Reproduce, exactly as they appear, the line containing "The image size is (651, 723)." and every line after it, ending with the last line of the records.

» GIVEN ENTRIES

|---|

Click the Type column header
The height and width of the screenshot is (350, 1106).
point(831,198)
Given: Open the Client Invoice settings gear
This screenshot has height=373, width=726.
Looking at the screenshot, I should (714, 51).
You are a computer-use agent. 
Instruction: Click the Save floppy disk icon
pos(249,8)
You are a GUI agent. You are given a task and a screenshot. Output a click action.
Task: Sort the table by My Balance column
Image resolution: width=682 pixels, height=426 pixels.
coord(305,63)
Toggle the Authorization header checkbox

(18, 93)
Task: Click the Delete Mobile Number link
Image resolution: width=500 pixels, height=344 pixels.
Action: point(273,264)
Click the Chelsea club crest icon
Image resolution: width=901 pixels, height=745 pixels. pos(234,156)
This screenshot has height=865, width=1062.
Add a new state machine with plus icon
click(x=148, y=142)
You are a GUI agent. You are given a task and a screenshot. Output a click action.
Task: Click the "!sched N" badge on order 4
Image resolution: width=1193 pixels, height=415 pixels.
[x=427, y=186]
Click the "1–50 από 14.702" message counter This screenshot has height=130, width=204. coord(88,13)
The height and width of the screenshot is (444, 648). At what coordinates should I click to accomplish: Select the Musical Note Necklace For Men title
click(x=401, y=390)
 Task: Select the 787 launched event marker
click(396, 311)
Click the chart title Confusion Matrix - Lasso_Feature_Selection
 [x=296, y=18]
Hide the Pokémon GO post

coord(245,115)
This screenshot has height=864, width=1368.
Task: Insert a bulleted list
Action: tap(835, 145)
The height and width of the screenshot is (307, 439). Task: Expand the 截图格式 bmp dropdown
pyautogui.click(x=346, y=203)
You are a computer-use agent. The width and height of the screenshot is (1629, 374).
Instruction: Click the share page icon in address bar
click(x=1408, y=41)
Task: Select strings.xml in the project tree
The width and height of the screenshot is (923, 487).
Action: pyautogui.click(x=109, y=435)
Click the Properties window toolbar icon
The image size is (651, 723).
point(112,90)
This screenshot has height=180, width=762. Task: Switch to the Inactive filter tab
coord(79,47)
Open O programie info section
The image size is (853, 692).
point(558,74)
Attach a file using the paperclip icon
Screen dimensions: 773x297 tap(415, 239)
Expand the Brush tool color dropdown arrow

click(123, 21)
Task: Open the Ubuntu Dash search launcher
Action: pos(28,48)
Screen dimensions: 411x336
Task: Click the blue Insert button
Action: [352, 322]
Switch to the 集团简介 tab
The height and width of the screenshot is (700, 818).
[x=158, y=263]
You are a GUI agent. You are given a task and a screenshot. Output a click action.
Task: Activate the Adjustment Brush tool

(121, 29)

|---|

» TASK OUTPUT
The image size is (651, 723).
point(112,90)
This screenshot has height=180, width=762. Task: Switch to the Inactive filter tab
coord(79,47)
Open O programie info section
The image size is (853, 692).
point(558,74)
Attach a file using the paperclip icon
Screen dimensions: 773x297 tap(415, 239)
Expand the Brush tool color dropdown arrow

click(123, 21)
Task: Open the Ubuntu Dash search launcher
Action: pos(28,48)
Screen dimensions: 411x336
Task: Click the blue Insert button
Action: [352, 322]
Switch to the 集团简介 tab
The height and width of the screenshot is (700, 818).
[x=158, y=263]
You are a GUI agent. You are given a task and a screenshot. Output a click action.
Task: Activate the Adjustment Brush tool

(121, 29)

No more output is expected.